== Stated problem 1 ==
Using the forum thread, answer each question:
(a) Which vertex extension is missing even though GL_ARB_fragment_shader is present?
(b) Which two strings is Maciek asked to search for?
(c) What debugging tool does one poster say they use often?
== Stated problem 2 ==
Summarize the forum thread in two sentences.
== Stated problem 3 ==
From the forum thread, extract everything from "ps: i don't" down to "hope someone helps.".

== Page extract ==

This is one of the few threads worth following. It has action, suspense, drama...it should be made into a hollywood blockbuster

Maciek, that set of extentions raises a few questions:

* it has GL_ARB_fragment_program, but not GL_ARB_vertex_program
* GL_ATI_fragment_shader and GL_NV_fragment_program are both in - two fairly proprietary extensions, which i'd be surprised to see anywhere outside of their proprietors' drivers, and surely not in the competition's drivers.
* GL_ARB_fragment_shader is there but GL_ARB_vertex_shader is not - another strange gap.

leaving aside the fact that not all of those may have entry points, and thus be actually implemented extensions, the above points incline me to think that this ICD may not be a proper DRI one, but rather some sw contraption. can you, please, check if the string "DRI" can be found in there? another string to look for is "Tungsten".

ps: i don't have access to an atom board anymore either.

Sorry, guys, this was my mistake, I've missed some strings. I've updated list above and it should be more complete.


Both 'Tungsten Graphics, Inc.' and abundance of calls prefixed with 'dri' are present.

*bosbeetle grabs popcorn

I've posted on the other board, that you need someone with an atom-device. I hope someone helps.

Thanks gerd, but I think I need it locally... I was thinking about remote-debugging driver, since I use kernel-mode WinDbg often - this way should be faster than the alternatives.

So far I only read 2 pages of this thread, but let me just say YES

don't let the man keep you down!

Having those drivers open source would be awesome

== Records provided ==
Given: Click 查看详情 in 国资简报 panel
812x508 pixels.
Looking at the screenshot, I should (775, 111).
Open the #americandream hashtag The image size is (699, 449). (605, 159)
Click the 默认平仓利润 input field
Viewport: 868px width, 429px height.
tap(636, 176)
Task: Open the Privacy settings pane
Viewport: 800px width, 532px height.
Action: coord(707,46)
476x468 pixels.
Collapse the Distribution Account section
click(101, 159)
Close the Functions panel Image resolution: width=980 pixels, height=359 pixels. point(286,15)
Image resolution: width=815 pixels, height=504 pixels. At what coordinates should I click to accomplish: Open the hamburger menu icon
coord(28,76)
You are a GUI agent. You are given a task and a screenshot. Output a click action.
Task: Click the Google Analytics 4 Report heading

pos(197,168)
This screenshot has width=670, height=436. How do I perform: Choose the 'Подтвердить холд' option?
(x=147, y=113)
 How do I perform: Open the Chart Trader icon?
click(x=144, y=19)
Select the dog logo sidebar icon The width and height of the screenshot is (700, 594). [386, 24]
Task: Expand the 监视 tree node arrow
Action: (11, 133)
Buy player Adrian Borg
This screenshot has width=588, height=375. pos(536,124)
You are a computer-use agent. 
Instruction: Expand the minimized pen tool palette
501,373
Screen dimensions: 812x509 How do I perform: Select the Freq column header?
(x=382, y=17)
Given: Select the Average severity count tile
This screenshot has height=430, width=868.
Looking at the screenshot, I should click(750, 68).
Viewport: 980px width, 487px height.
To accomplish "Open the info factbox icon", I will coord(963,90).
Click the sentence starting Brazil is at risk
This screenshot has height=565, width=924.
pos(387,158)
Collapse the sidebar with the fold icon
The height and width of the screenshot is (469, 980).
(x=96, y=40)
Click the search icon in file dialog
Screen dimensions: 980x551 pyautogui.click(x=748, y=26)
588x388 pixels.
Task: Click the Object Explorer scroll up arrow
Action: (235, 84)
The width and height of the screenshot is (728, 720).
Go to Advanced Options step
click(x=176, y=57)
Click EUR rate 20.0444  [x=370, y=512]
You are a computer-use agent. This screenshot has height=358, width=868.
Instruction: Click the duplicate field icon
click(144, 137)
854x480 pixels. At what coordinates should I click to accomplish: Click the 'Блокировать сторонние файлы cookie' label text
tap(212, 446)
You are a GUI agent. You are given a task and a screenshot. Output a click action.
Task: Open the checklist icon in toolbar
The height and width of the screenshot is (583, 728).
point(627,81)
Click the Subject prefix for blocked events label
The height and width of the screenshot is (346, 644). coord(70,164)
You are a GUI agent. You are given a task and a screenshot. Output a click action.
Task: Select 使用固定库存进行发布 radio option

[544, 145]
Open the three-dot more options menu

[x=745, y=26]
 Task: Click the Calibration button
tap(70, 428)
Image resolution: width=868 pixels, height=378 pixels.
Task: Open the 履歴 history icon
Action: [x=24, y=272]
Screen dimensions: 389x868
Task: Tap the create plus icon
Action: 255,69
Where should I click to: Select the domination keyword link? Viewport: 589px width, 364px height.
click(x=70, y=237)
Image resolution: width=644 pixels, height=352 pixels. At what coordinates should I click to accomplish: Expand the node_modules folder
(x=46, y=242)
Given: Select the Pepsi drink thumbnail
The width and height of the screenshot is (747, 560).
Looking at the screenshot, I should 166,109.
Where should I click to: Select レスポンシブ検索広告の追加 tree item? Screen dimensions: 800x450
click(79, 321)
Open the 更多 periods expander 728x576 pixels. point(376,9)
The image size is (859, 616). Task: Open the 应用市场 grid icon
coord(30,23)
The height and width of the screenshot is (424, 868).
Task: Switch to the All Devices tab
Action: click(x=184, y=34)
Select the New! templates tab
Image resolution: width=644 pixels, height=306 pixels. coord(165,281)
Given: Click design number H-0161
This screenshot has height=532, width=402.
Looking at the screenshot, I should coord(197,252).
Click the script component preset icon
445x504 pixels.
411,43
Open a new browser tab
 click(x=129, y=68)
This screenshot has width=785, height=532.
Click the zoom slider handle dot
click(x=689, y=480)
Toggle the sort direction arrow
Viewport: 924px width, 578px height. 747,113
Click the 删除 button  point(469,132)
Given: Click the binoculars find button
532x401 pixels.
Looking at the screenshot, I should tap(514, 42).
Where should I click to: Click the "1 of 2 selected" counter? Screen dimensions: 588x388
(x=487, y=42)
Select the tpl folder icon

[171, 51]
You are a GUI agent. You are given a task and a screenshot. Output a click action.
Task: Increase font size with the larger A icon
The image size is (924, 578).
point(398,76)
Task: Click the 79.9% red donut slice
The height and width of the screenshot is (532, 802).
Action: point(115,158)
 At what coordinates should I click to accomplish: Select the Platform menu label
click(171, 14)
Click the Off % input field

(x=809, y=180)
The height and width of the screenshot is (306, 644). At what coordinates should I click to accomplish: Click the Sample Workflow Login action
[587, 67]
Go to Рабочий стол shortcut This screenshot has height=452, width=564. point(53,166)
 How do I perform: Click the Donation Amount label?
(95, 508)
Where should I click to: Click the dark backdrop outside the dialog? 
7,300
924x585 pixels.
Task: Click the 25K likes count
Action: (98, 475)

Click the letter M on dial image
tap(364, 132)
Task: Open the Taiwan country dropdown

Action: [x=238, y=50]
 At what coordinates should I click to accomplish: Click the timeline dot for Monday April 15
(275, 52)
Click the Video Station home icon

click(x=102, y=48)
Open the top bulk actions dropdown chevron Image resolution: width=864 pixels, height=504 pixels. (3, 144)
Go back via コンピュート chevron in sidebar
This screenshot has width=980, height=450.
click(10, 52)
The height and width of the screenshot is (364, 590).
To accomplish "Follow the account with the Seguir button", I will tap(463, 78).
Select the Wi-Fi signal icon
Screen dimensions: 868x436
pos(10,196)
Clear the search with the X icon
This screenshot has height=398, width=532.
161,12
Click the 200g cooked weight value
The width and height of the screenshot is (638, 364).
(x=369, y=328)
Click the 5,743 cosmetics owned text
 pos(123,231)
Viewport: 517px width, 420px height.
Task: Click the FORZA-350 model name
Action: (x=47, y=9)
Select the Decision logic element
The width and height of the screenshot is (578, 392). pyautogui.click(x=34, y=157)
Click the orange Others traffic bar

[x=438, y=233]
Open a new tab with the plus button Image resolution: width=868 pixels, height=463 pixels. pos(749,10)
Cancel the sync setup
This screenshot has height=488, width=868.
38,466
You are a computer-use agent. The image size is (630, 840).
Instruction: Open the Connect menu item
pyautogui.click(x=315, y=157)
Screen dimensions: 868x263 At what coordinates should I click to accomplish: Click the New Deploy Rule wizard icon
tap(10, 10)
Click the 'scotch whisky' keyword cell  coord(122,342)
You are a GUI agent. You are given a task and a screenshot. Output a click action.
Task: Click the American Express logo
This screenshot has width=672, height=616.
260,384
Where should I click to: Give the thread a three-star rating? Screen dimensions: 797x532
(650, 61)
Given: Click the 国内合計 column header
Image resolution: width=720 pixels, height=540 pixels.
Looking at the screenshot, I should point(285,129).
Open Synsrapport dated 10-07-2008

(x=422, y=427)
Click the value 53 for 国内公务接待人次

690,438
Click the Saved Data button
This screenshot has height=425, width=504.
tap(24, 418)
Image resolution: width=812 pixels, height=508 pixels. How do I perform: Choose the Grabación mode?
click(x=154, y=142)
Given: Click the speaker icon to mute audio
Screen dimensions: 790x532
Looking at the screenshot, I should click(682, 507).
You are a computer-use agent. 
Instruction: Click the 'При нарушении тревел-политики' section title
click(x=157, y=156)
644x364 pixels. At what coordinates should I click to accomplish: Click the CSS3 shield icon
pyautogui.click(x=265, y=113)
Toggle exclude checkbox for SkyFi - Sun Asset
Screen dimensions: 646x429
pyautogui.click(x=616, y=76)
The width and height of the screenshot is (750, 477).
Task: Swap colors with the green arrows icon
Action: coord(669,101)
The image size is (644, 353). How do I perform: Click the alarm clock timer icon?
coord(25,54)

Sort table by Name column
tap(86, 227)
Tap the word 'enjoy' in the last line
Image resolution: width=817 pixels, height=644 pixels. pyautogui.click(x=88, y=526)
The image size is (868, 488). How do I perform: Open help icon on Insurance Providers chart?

== Final answer 1 ==
(a) GL_ARB_vertex_shader
(b) "DRI" and "Tungsten"
(c) Kernel-mode WinDbg

== Final answer 2 ==
Gaps and proprietary entries in a list of OpenGL extensions suggest that the driver may not be a proper DRI one, so Maciek is asked to check for the strings "DRI" and "Tungsten", and both 'Tungsten Graphics, Inc.' and many calls prefixed with 'dri' are then reported present. Other posters note the need for someone with an Atom device, mention remote-debugging the driver with kernel-mode WinDbg, and say open-source drivers would be awesome.

== Final answer 3 ==
ps: i don't have access to an atom board anymore either.

Sorry, guys, this was my mistake, I've missed some strings. I've updated list above and it should be more complete.


Both 'Tungsten Graphics, Inc.' and abundance of calls prefixed with 'dri' are present.

*bosbeetle grabs popcorn

I've posted on the other board, that you need someone with an atom-device. I hope someone helps.